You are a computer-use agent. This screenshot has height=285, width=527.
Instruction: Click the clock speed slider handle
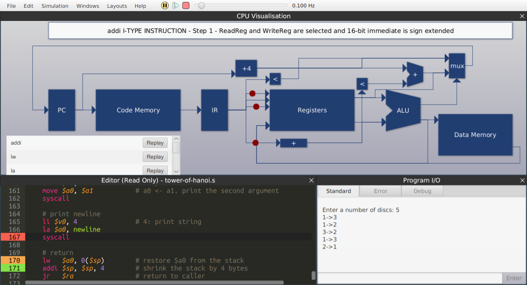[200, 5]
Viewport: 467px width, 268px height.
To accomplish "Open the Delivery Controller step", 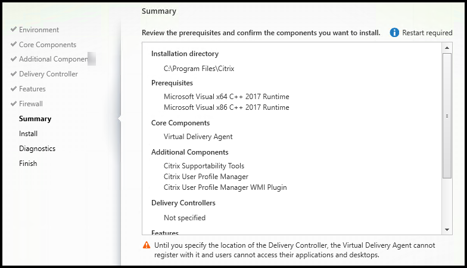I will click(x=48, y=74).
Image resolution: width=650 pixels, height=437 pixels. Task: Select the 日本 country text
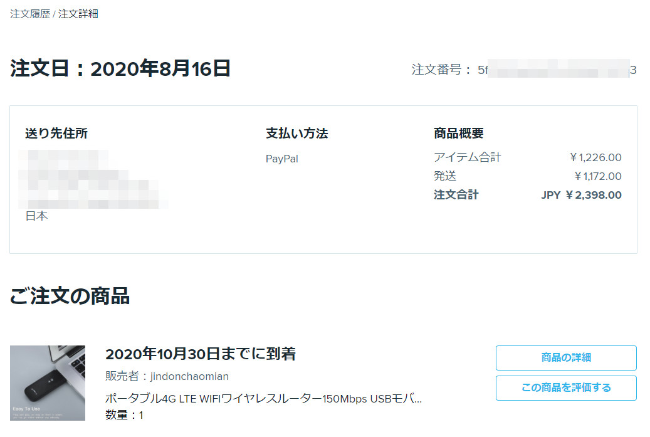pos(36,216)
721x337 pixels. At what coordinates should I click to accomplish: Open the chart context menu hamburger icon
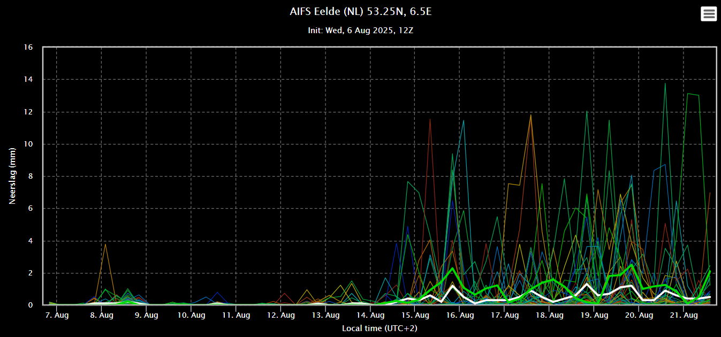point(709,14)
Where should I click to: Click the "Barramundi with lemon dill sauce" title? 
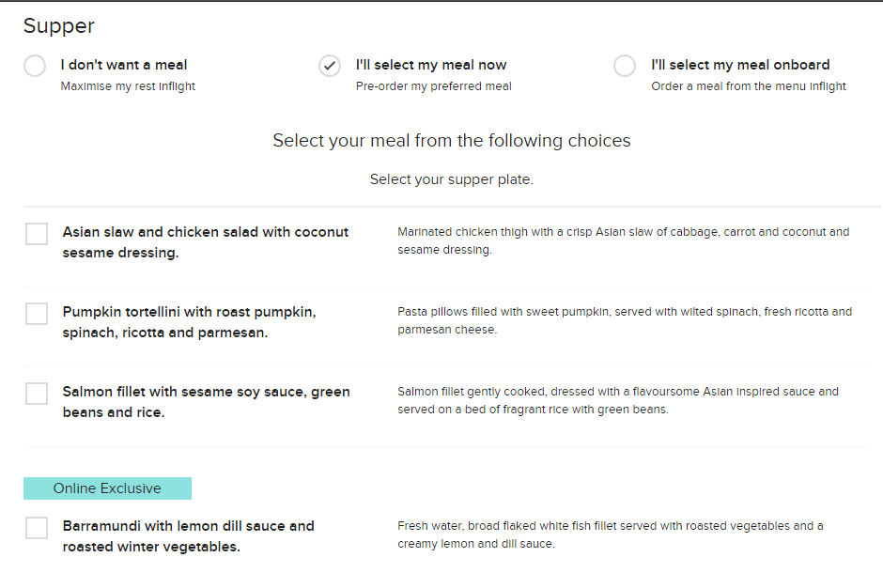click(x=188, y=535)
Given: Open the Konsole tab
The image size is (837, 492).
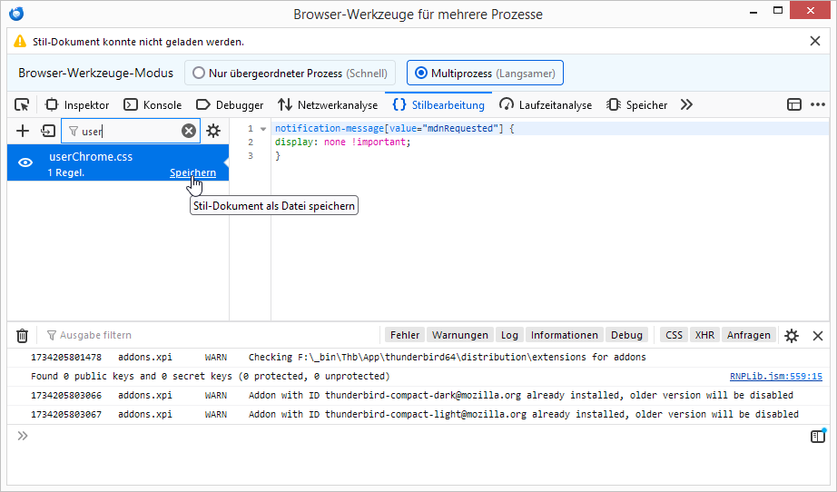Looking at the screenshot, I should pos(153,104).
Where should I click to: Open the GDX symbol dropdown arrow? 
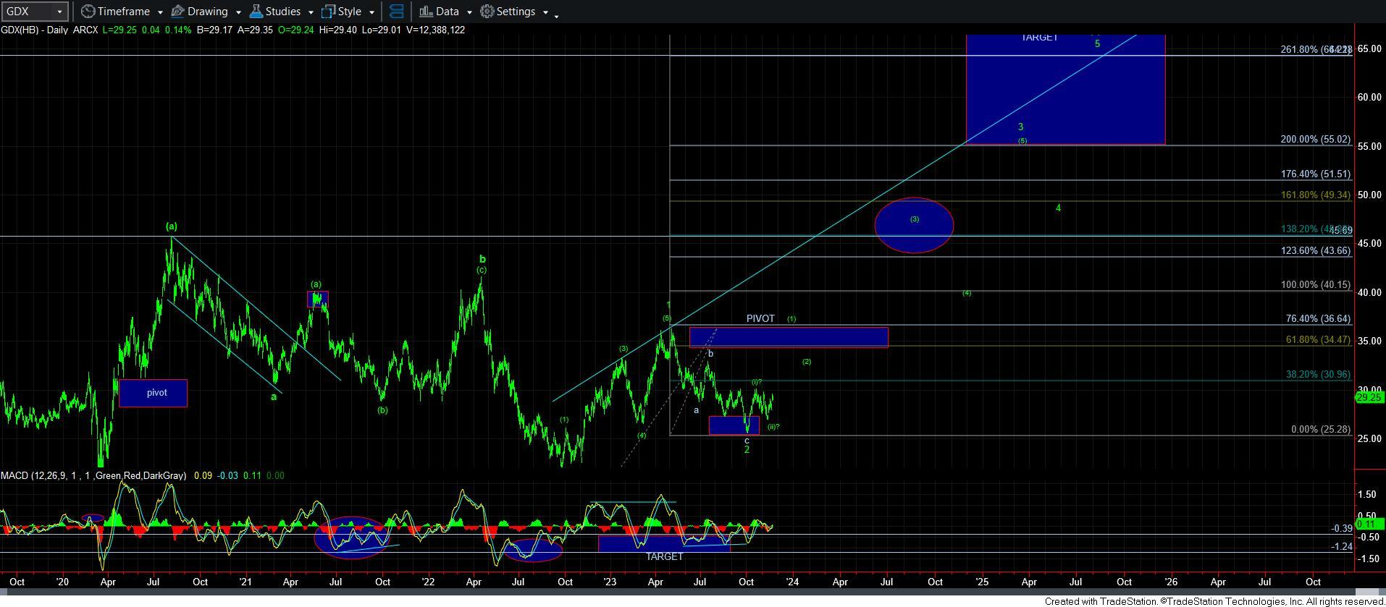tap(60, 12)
——
- _Requirement_
Your copy must hold exactly the lines from the one with "Given: Open the Konsole tab" to the end of the records above, both included, and no pictures.

- _Answer for the task_
Given: Open the Konsole tab
The image size is (837, 492).
Looking at the screenshot, I should pos(153,104).
Where should I click to: Open the GDX symbol dropdown arrow? 
tap(60, 12)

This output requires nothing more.